Let's take a look at one other example that you might have come across in say, an auto body shop or at a construction site. Between a welder's tool and metal, there is a large electric voltage. This causes sparks to fly and ultimately for a strong electric current to flow. In turn, this generates a brilliant light display and enough heat to melt the metal and allow it to bond to another metallic surface.
What about electric discharge on even a larger scale? One form of electric discharge that many of us have witnessed takes place during a violent storm in the form of lightning. In massive storm clouds, the friction between large particles composed of many atoms builds up a large separation of electric charge and creates voltages approaching 100 million volts. With such a big voltage, things can get explosive, and the energy is released as a lightning bolt.

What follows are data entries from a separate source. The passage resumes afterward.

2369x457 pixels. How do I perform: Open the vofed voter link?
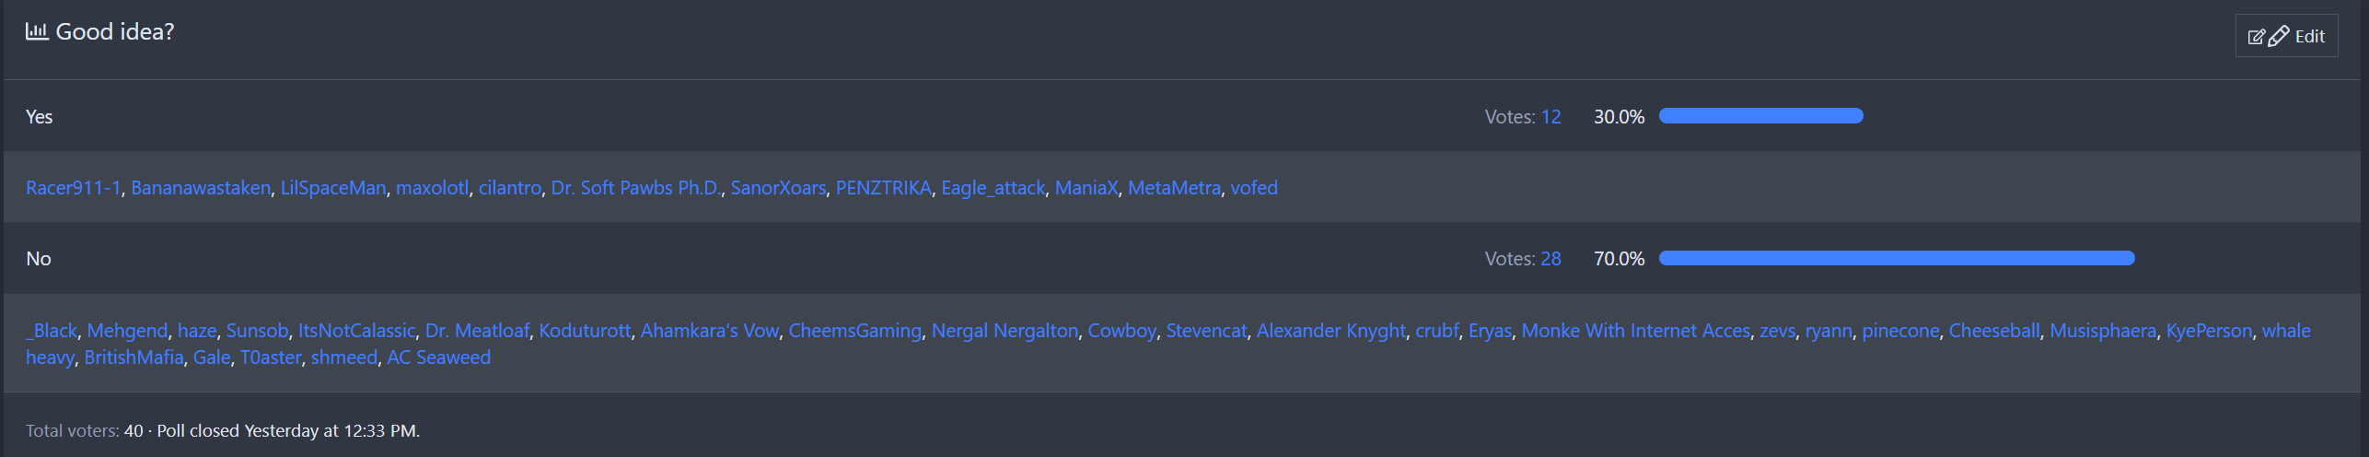[1253, 188]
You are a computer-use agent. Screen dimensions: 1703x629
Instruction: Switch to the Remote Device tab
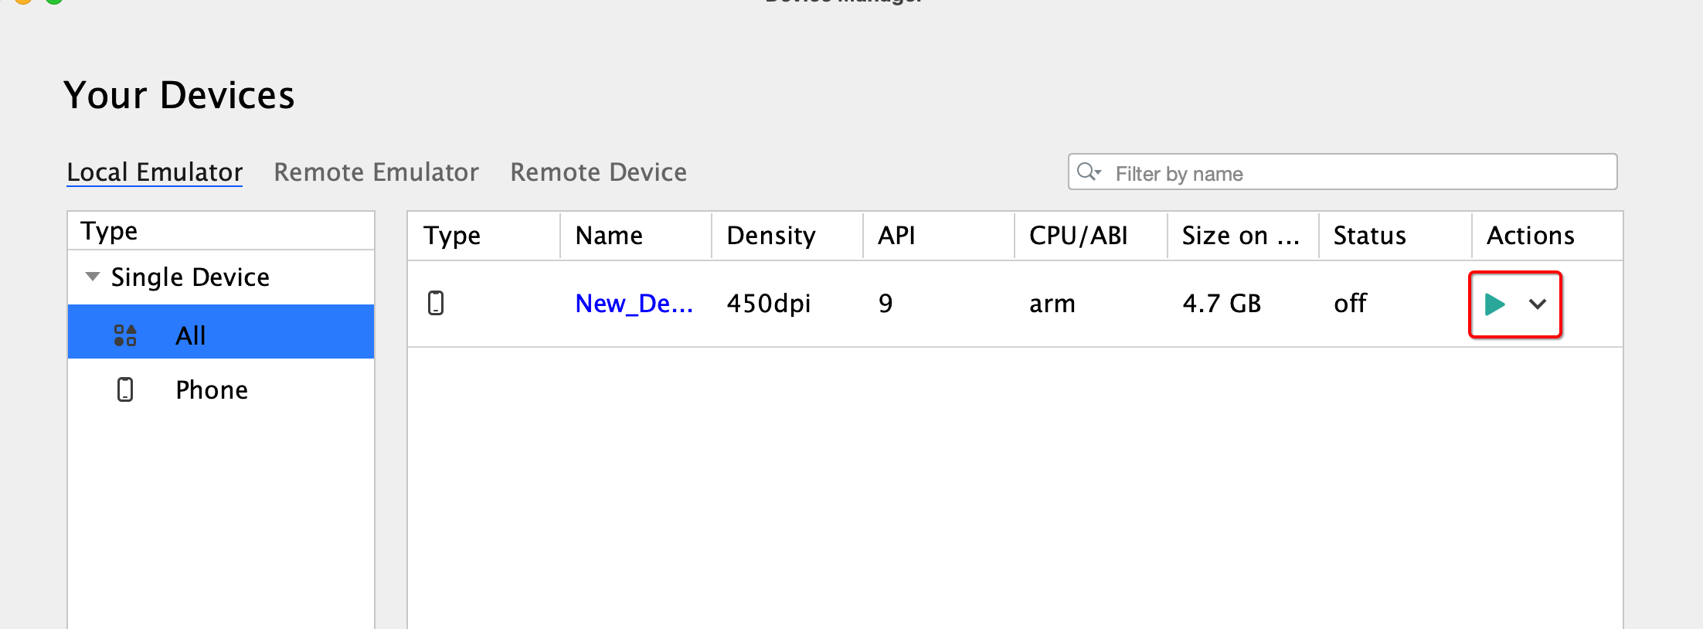[598, 172]
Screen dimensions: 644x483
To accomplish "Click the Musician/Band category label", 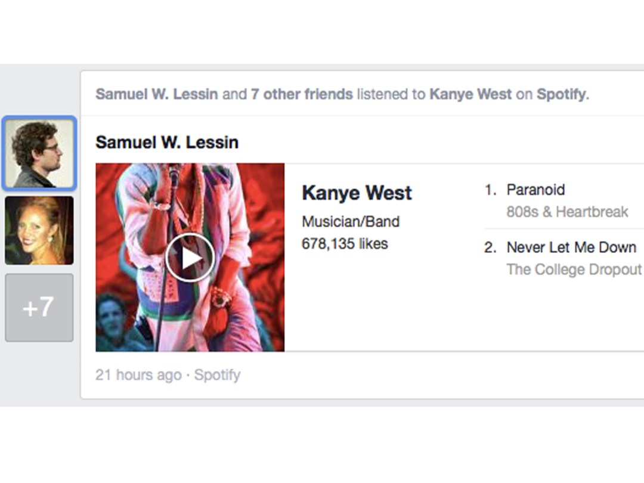I will coord(351,222).
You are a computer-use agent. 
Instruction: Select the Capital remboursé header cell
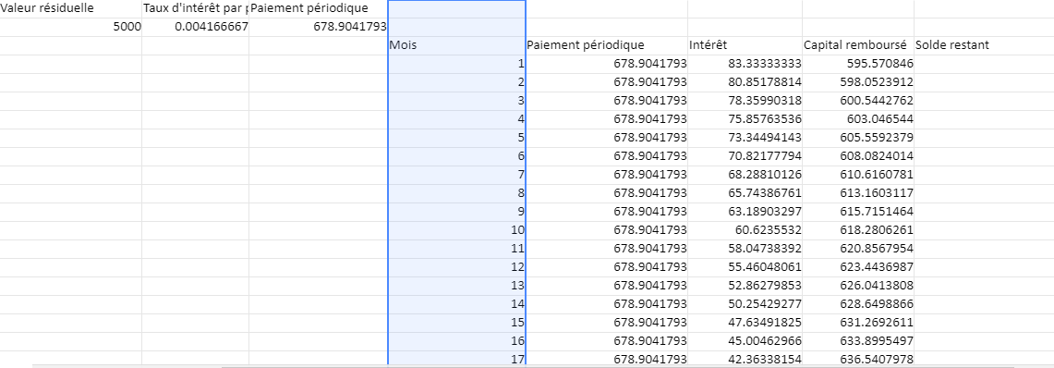[858, 45]
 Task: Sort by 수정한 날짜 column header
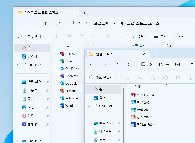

While lightning storms are certainly powerful, they are actually tame compared to the energy that can be involved in electric discharges in space. One place to look for extreme electrical flows is the spinning dense core of dead stars known as neutron stars. These objects whirl around at incredibly high speeds and also have very strong magnetic fields. This creates enormous electrical voltages – as in more than a trillion volts. When these cosmic super-generators release these giant amounts of energy, they can light up clouds that extend for trillions of miles. That's what's happening in this object known as PSR B1509-58. At the center of this image, there is a rapidly spinning neutron star that's only 12 miles wide. The electric discharge from that little neutron star is responsible for creating this beautiful nebula that glows in X-rays spanning for over 150 light years.
So while most of us use electricity every day without thinking about it, maybe take a moment to look around. The effects of electric discharge are all around us. This simple act of electricity flowing from one point to another is responsible for so many phenomena in our lives here on Earth and beyond that it deserves a little extra attention.